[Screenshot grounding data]
◇ ◇ ◇ ◇ ◇ ◇ ◇

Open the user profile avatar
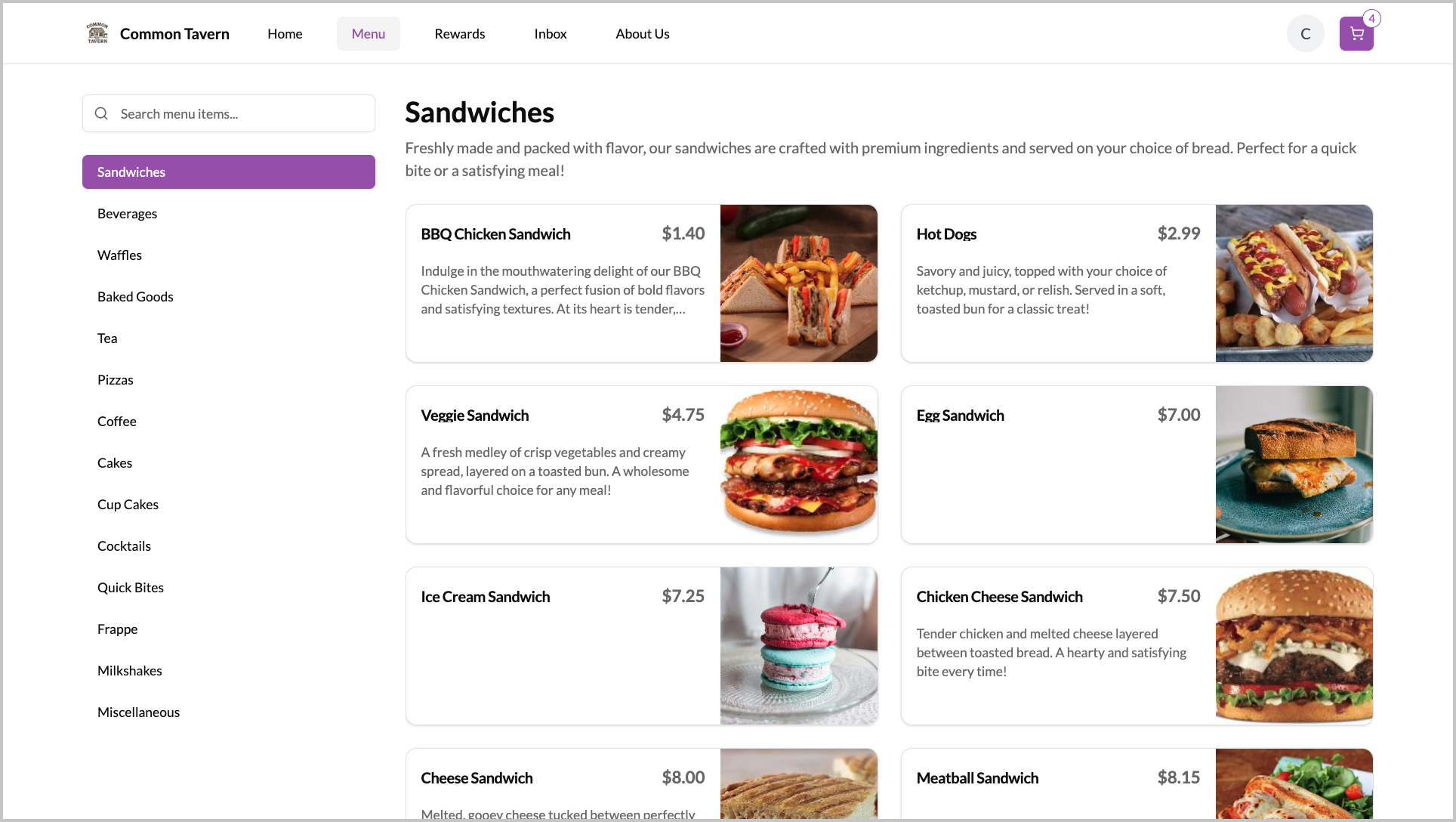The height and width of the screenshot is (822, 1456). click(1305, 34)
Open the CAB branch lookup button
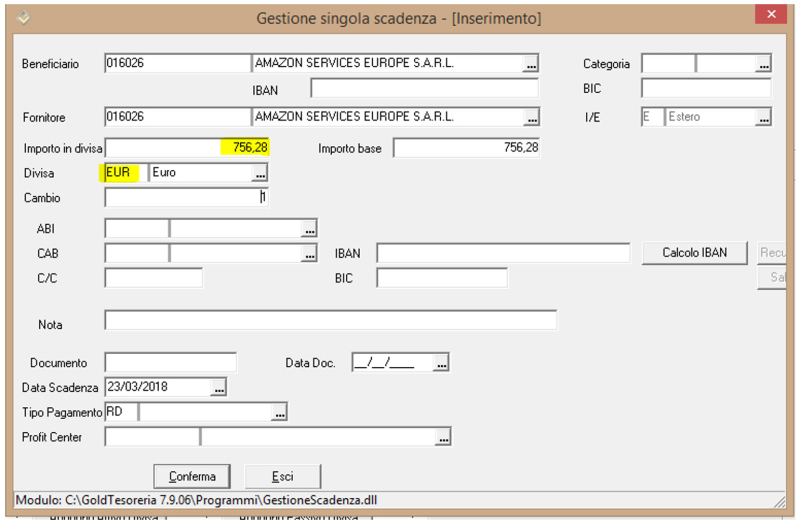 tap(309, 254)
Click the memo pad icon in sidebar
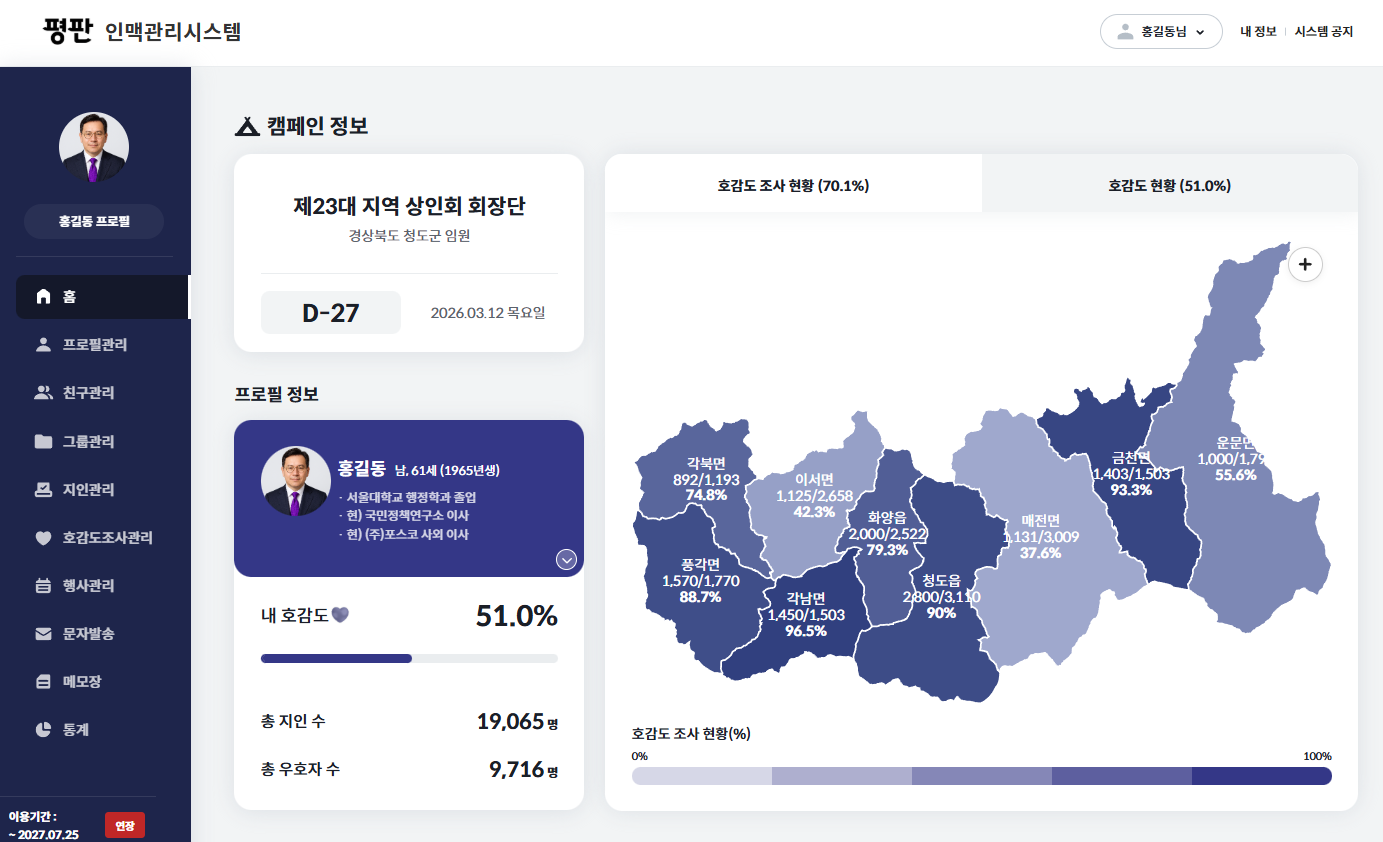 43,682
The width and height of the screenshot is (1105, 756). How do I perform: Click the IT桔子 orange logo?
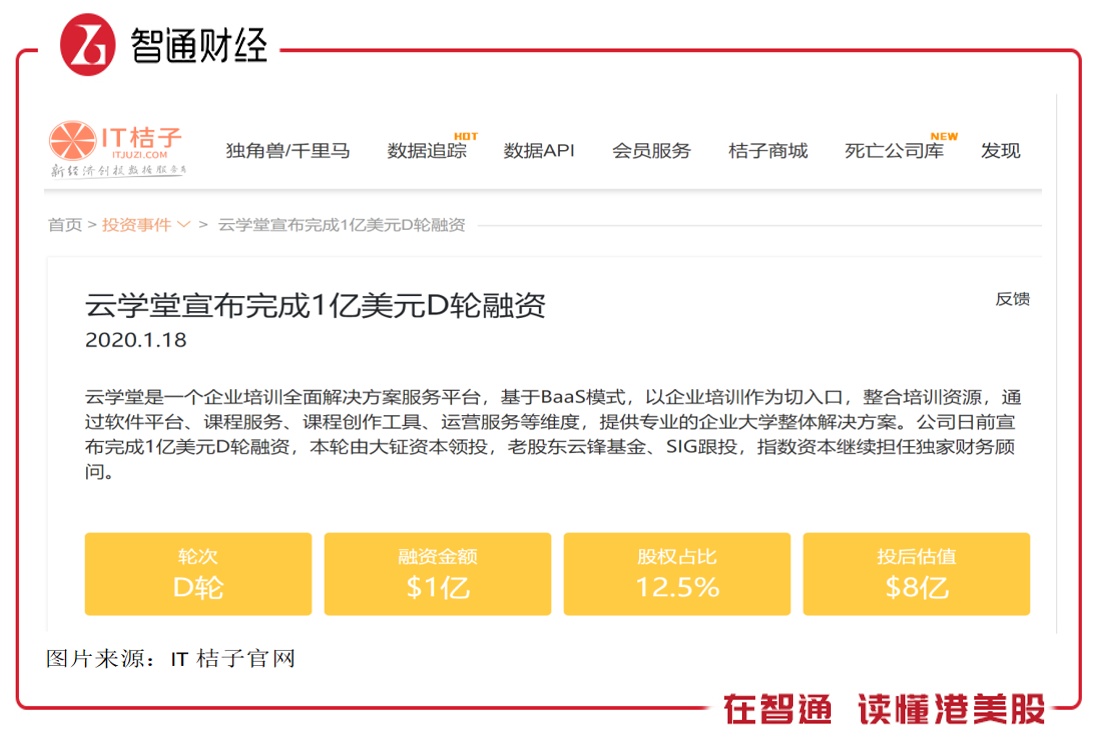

◇ ◇ ◇ ◇ ◇ ◇ ◇

→ Exercise goal
Give again, exactly as written, the lines from the one with "Click the memo pad icon in sidebar" through the last line of the entries above, but skip the pictures.

→ Answer section
Click the memo pad icon in sidebar
 43,682
The width and height of the screenshot is (1105, 756). How do I perform: Click the IT桔子 orange logo?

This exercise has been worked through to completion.